/LIMS

Primary LanguageC++MIT LicenseMIT

LIMS

LIMS is a novel index structure that integrates compact-partitioning methods, pivot-based techniques and learned indexes to support efficient similarity query processing in metric spaces. More details about LIMS can be found in our paper.

Getting Started

1. Prepare datasets

ImageNet : https://image-net.org/download-images.php

Forest Cover Type : https://www.kaggle.com/c/forest-cover-type-prediction/data

python gen_data.py

2. Change path and parameter

change parameter for LIMS in ./common/Constants.cpp to fit your own dataset

change dataset path and query file path in main.cpp

3. Run

we use FFT to aggregate data and we do the query based on clusterd data and their pivot points.

you need to change the clustered data path, cluster center path and other pivot points path to your own path in main.cpp.
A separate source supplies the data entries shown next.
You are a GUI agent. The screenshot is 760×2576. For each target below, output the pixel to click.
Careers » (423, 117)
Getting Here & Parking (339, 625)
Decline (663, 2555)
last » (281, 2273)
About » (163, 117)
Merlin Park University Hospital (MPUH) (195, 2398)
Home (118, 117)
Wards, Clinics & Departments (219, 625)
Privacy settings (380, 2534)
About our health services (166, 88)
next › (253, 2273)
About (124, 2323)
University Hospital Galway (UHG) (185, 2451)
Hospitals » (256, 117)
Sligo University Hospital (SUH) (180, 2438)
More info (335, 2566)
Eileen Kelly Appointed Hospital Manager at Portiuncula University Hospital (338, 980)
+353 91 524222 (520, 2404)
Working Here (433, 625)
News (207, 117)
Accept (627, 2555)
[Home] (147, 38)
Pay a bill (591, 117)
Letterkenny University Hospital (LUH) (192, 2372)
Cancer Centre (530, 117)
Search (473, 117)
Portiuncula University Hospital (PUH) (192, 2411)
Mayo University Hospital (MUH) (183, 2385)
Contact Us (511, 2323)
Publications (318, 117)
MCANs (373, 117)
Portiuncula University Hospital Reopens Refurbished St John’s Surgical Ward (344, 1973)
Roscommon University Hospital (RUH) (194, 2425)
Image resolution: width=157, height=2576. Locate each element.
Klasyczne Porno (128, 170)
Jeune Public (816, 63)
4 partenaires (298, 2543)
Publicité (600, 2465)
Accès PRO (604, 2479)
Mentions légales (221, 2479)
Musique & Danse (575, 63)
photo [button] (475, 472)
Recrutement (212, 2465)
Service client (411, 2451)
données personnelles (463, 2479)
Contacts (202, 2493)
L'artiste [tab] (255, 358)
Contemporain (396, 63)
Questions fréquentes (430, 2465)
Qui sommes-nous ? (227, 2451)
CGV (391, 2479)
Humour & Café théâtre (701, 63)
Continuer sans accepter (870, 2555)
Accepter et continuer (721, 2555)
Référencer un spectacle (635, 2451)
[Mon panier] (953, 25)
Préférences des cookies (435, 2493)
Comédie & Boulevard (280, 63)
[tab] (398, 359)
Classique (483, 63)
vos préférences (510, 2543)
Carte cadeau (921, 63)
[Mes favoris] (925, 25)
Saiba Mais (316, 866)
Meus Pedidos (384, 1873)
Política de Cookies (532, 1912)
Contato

Data is separated by ','. One example can be found in ./inputFiles.

If you don't know how many clusters of data should be partitioned, you can use our evaluation indicators as a reference. We can score each cluster number from the start clusters number to the end of clusters number, the score will help you quickly determine the appropriate cluster number.

make clean
make all
./main [number of pivot point] [number of cluster] [dimention of point] [evaluate the clustering or not(0 /1 : [min number of cluster] [max number of cluster] [step size])]